■ **TASKS TO CARRY OUT**
(1) Answer these questions about the Kindle Scout forum thread, marking each answer with the same letter as its question.
(a) How many other novels does Dmalcs say they have been sitting on?
(b) Which book does Steve Vernon say he has a good feeling about?
(c) Under what kind of name does Cap'n Crunch say A Festival of Murder went up?
(2) Reproduce a passage of the Kindle Scout forum thread word for word. Begin at the words "Of course they" and stop after "review out of it.".
(3) Continue the Kindle Scout forum thread from the point where it stops.

■ **TEXT TO READ**
* * *
When you started posting, I didn't my usual sleuthing and my jaw dropped when I saw how many books you have out. lol. I think that can only help. And you have the right attitude, too. Kindle Scout looks like it has the potential to be win-win for authors running a good campaign, even if they don't get the contract.


----------



## Steve Vernon

Dmalcs said:


> I'm pretty sure that's what doomed my entry. I had no prior publications, and no platform whatsoever. It seems like all of the books that have been chosen so far have had a lot of that already. I wish I had realized this before I started my campaign. I would have tried to set a lot more up beforehand. I can't help thinking that my book really never had a chance. Just fyi, I'm going to go ahead and self publish my entry. I don't think it will do really well (lack of platform, blah, blah), but a lot of people wanted to read it, and it would be mean to just sit on it forever after putting it out there. And at least, I'll have a presence out there to point at. Plus, I have five other novels that I've been sitting on, so I'll still have that.


We've all got to start somewhere Dale. This is just your first book. You've got many more to come and one of these days you will kick the roof off of Amazon.

Of course they might call for security...


----------



## Steve Vernon

blancheking said:


> I'll join you in the lack of prior publication camp; everyone has to start somewhere right? I threw out a short story for giggles on Kindle Direct Publishing. You can try that!  The results were pretty good. I sold a good amount and even got a review out of it.


You're still in the H&T camp, Blanche. That's freaking awesome! I've got a good feeling about The Almshouse. I just love that title and that cover. I'd get working on your next book as well.


----------



## Cap&#039;n Crunch

I wouldn't weigh the pre-publication and platform too too seriously (although I'm just guessing like everyone else). A Festival of Murder went up under a pen name and nowhere do I mention my regular writing name. I didn't have any links to any social media in my About Me section and I never mentioned to Amazon that I publish under another name. As far as they and the rest of the world was concerned, this was my first book.

Obviously name recognition will help, but I'm not sure lack of it will hurt.


----------



## blancheking

Steve Vernon said:


> You're still in the H&T camp, Blanche. That's freaking awesome! I've got a good feeling about The Almshouse. I just love that title and that cover. I'd get working on your next book as well.
* * *
■ **PROVIDED DATA**
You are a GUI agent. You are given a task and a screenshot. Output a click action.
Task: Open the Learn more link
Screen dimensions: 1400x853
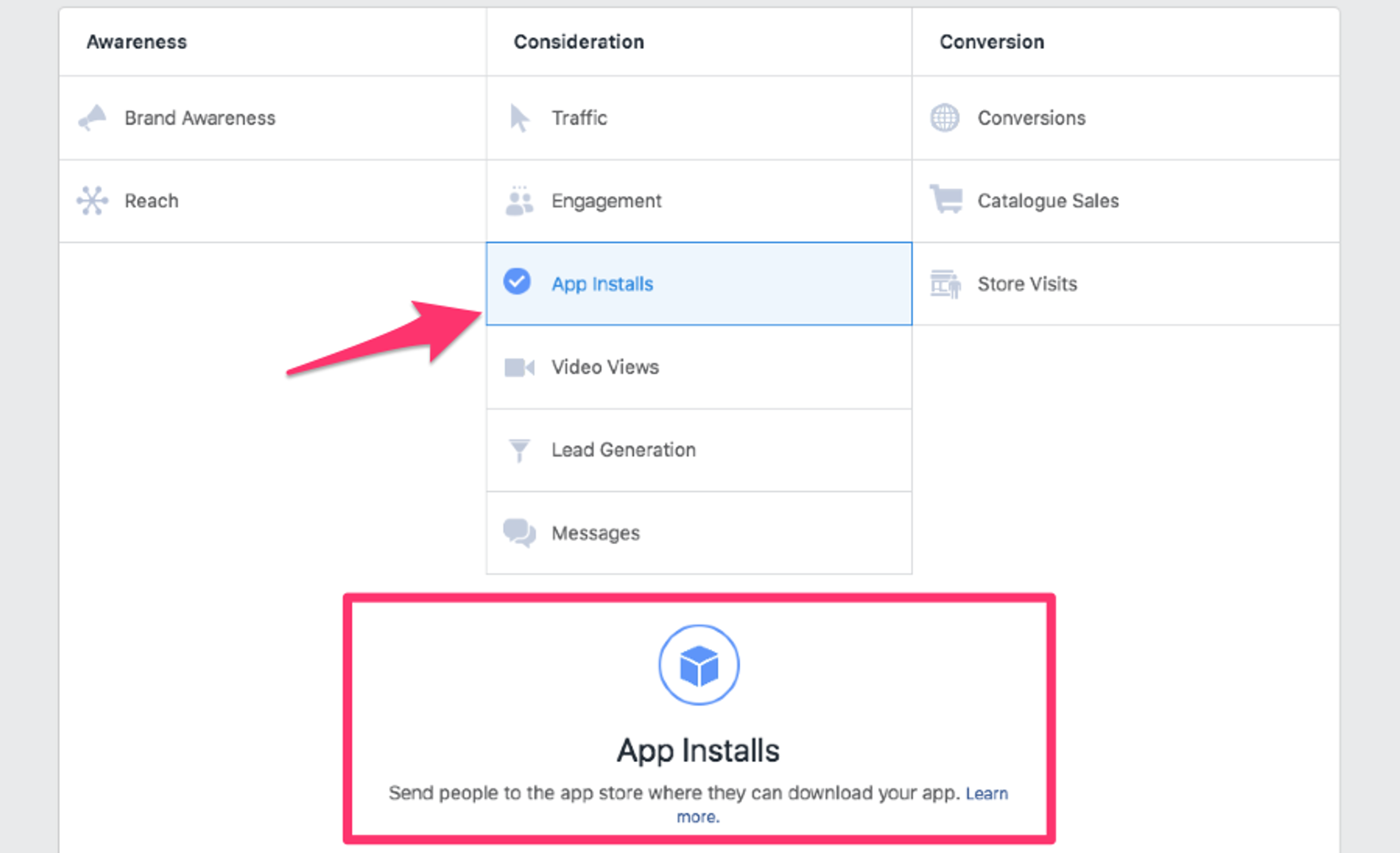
* * *
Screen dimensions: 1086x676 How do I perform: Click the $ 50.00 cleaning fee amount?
* * *
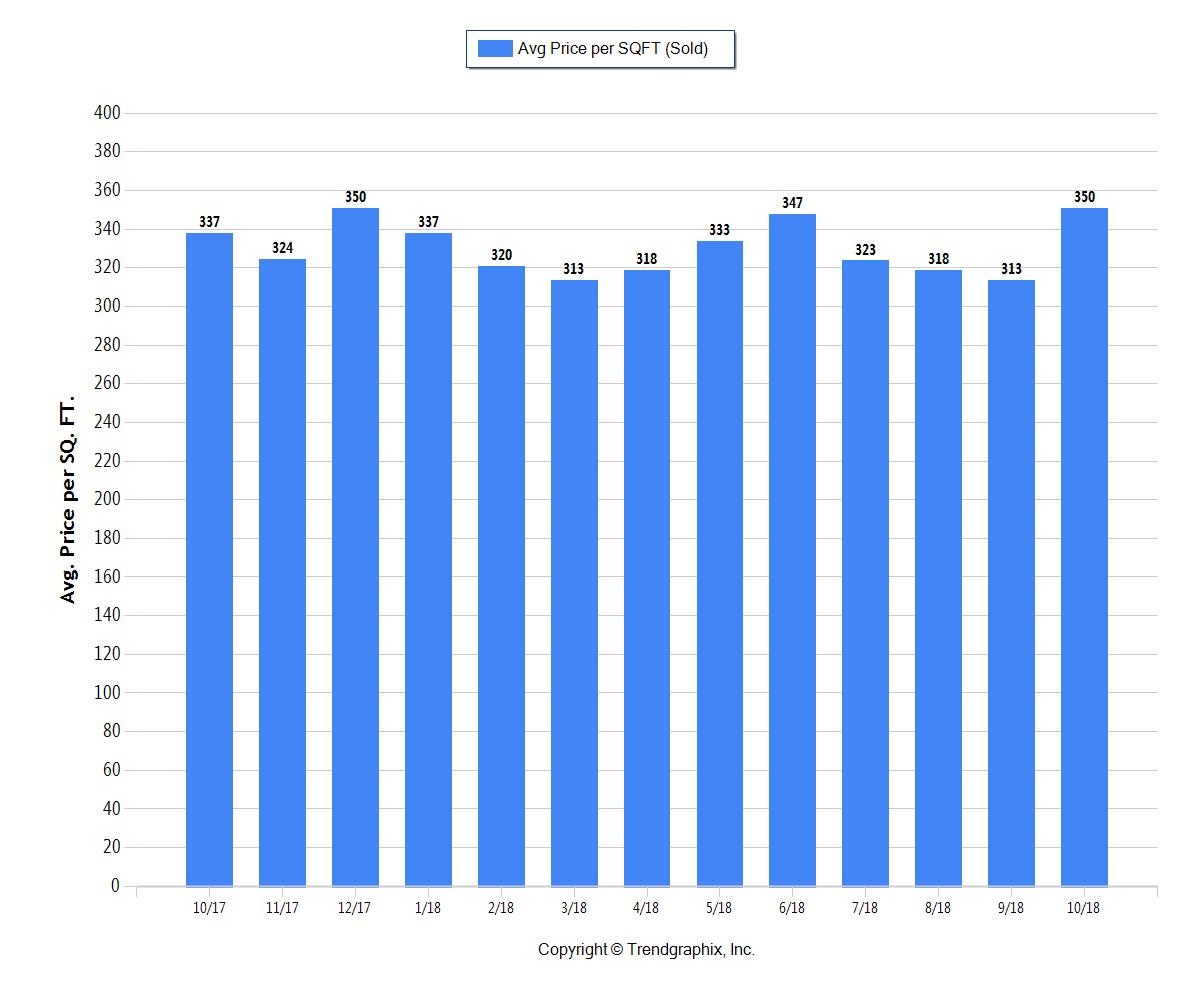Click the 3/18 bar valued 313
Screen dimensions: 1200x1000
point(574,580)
* * *
■ **TASK ANSWERS**
(1)
(a) Five.
(b) The Almshouse.
(c) A pen name.

(2)
Of course they might call for security...


----------



## Steve Vernon

blancheking said:


> I'll join you in the lack of prior publication camp; everyone has to start somewhere right? I threw out a short story for giggles on Kindle Direct Publishing. You can try that!  The results were pretty good. I sold a good amount and even got a review out of it.

(3)
Thanks Steve! 

I am working on my next novel; it's a little crazy (literally). With the Almshouse, I'm prepared for whatever happens. I went into this thinking they would accept more books than they do, and after so many good books have been declined by Amazon, I'll be okay if they forego mine as well. (Not preferable, but not the end of the world either.  )


----------



## Skyla

Well, I got the dreaded email.  I was hopeful, but not expecting.  It's a weird feeling I have right now with the news, and I honestly think it's because of the support of this thread that I feel this way.  It was definitely sad news, but at the same time I don't feel like all is lost.  So many great books I would happily buy (and will as soon as I can) were turned down by the Scout team that I know it's not a reflection of my work.  I have one small change to make, and I'm self-publishing Faezed & Confused, because I know it has an audience, and I have a mailing list from Scout for when I do.  As Salvador so rightly showed, you don't have to be selected to be successful, and being selected doesn't mean success.  I know that it's this thread which helped me pick myself up before I could even fall.  My work is not done here...it has just begun  

Thank you all, you guys are awesome!  My nomination list is full of K-Boarders and I'll be moving them up as soon as spots become available.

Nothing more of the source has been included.